You probably think of your home as your safe haven, but research shows that staying inside could be hazardous to your health. According to the U.S. Environmental Protection Agency, the concentrations of many VOCs are consistently higher indoors (up to ten times higher) than outdoors, with studies revealing VOC levels of two to five times higher inside than outside. That means that, despite the pollution and allergens that might exist outdoors, your family would theoretically be healthier spending more time outside than in the comfort of your own home. That’s especially true when you’ve recently used a product that contains VOCs. Certain activities, like paint stripping, can raise VOC levels to up to 1,000 that of background outdoor levels both during and for several hours after the activity has been completed.
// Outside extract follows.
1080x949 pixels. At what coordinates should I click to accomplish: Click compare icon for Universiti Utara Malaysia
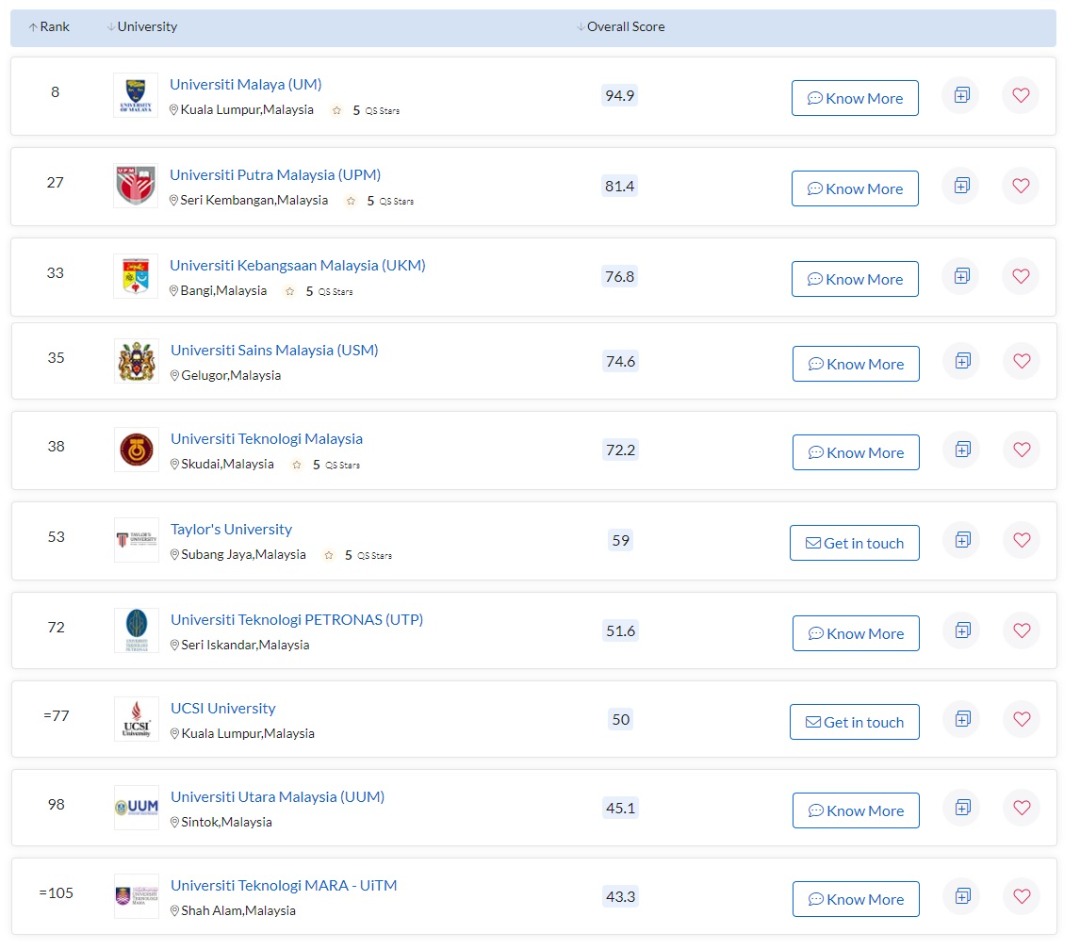962,807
It’s extremely difficult to protect yourself against these VOCs once they’re released. What’s more, the health consequences can be quite staggering. The U.S. National Library of Medicine notes that individuals can be exposed to VOCs through inhalation or through skin contact. While short-term exposure can cause headaches, dizziness, eye irritation, and memory issues, long-term VOC exposure can also cause nausea, fatigue, and loss of coordination, as well as cancer and damage to the kidneys, liver, and central nervous system. In other words, you’ll want to do everything possible to minimize your risk of exposure.

The best way to do that? Keep products with VOCs out of your home altogether. By utilizing non-VOC alternatives, you can drastically decrease your chances of exposure without sacrificing on product quality. Plus, you’ll also help the environment by cutting down on harmful VOC emissions.
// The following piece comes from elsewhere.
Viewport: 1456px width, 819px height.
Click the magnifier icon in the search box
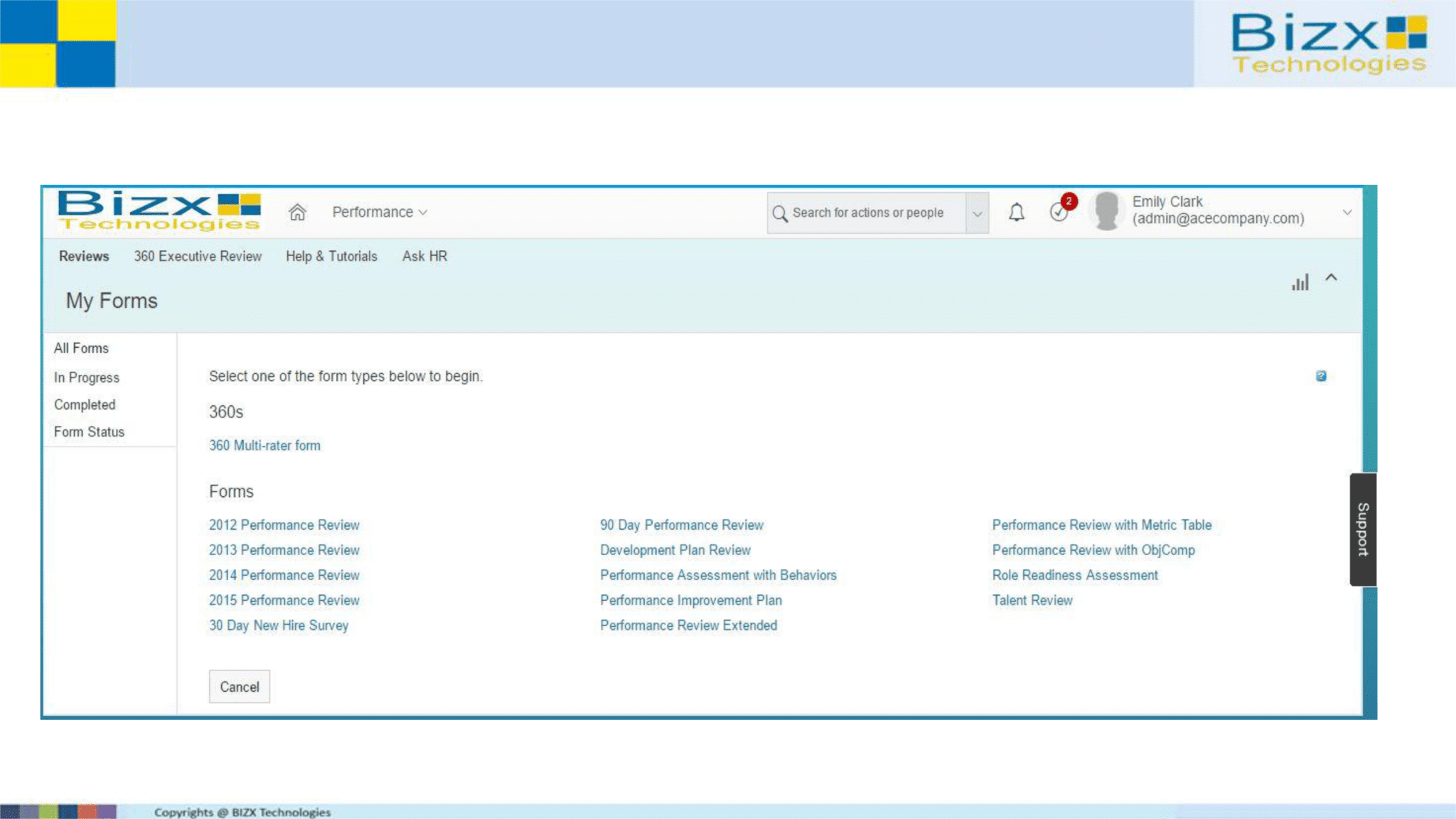(x=780, y=213)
It’s important to educate yourself on the products that are most likely to emit these chemicals. Paint is one of the most common sources of VOCs. Since most homes need to be painted every seven to 10 years, that equates to a lot of potential VOC exposure for your family. When choosing a paint for the interior or the exterior of your home, make certain that it’s a non-VOC product. Other common sources of VOCs include cleaning agents and disinfectants, air fresheners, beauty products, pesticides, adhesives, cigarettes, wood preservatives, building materials (including carpet and vinyl flooring), copiers and printers, upholstery, fuel, and much more. You’ll want to familiarize yourself with the names of common VOCs and swap out any products that don’t meet your standards.

The scary truth is that you may not always recognize the dangers lurking in your own home. Now that you know the common culprits of VOC exposure, you can take steps to make your family a lot healthier in the long run.